Acquérir une culture mathématique passe par l’apprentissage de mécanismes ET par le développement des capacités de rechercher et s’interroger. Si la base des mathématiques est le calcul (savoir additionner, soustraire, multiplier et diviser), c’est aussi l’oral : pour mieux comprendre les consignes ou énoncés de mathéma- tiques, des temps de discussion sont nécessaires.

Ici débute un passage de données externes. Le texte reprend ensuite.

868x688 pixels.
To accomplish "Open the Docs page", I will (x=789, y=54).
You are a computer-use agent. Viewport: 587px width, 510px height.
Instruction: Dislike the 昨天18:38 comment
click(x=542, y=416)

La culture mathématique démarre quasiment à la naissance avec les premiers échanges verbaux et gestuels entre une mère et son nourrisson. Elle se poursuit à l’école maternelle et n’adopte le vocable d’ « enseignement des mathématiques »qu’à l’école primaire où l’écolier doit entrer dans l’écrit. Alors que les enfants croient souvent qu’ils découvrent les mathématiques avec l’écrit, il n’en est rien. Voilà peut-être une des raisons du désamour (trop) courant dont souffrent les mathématiques. Sans le savoir les mères immergent leurs bébés dans le monde des nombres (le calcul), des formes et des distinctions dedans/dehors (la géométrie) qui ne sont autres que les bases des mathématiques. Lorsque l’une d’elles invite son bébé à regarder ses doudous « Regarde, lui est un lapin, celui-là un panda », que fait-elle sinon distinguer et dénombrer, compter, énumérer? Voilà comment la notion essentielle d’unité fait son apparition dans le monde de bébé. Lorsqu’en lui mettant un pull, elle dit: « D’abord un bras puis l’autre », elle compte encore. Toutes ces saynètes de la vie quotidienne introduisent l’enfant aux nombres, aux objets géométriques, aux raisonnements logiques c’est-à-dire aux mathématiques. Arrivés en maternelle, les enfants sont activement invités à s’initier aux mathématiques à travers les jeux visuels où il faut classer des formes, les comptines où on chante avec ses doigts… Là, la maîtresse dit, explique oralement tout en montrant avec ses mains ce qu’il faut faire. La conjugaison de l’oral et de la gestuelle sert la compréhension.
La présentation au tableau s’avère utile, pour l’enseignant comme pour les élèves : l’enseignant joint explicitation orale et gestuelle, tandis que les élèves doivent manier le langage mathématique, qu’il s’agisse du vocabulaire ou du raisonnement logique. De plus, la présentation au tableau favorise un dialogue didactique entre le maître et les élèves et entre les élèves eux - mêmes. C’est aussi par le dialogue que les notions se construisent. L’oral sert à exprimer des solutions, à comparer et souligner des méthodes, à dégager des règles. Les élèves doivent donc apprendre à communiquer en mathématiques. Faire des mathématiques, n’est-ce pas entrer dans cette capacité à s’interroger, à comprendre ce que l’on demande et à chercher ?


Le hand waving

Les chercheurs en mathématiques appellent hand wavingune manière d'expliquer ou de démontrer une idée oralement et avec les mains, sans faire appel à un formalisme poussé. Or, les mathématiques demandent une précision totale, ce qui nécessite un formalisme exact et sans ambiguïté. Oralement, en faisant des dessins avec les mains dans l'air ou sur un brouillon, on peut toujours guider son interlocuteur et l'empêcher de mal comprendre. Ce n'est pas le cas en communication écrite où l'auteur doit traduire ses idées en un formalisme que le lecteur devra ensuite retraduire en idées ! Source : le site Internet mathoman.com.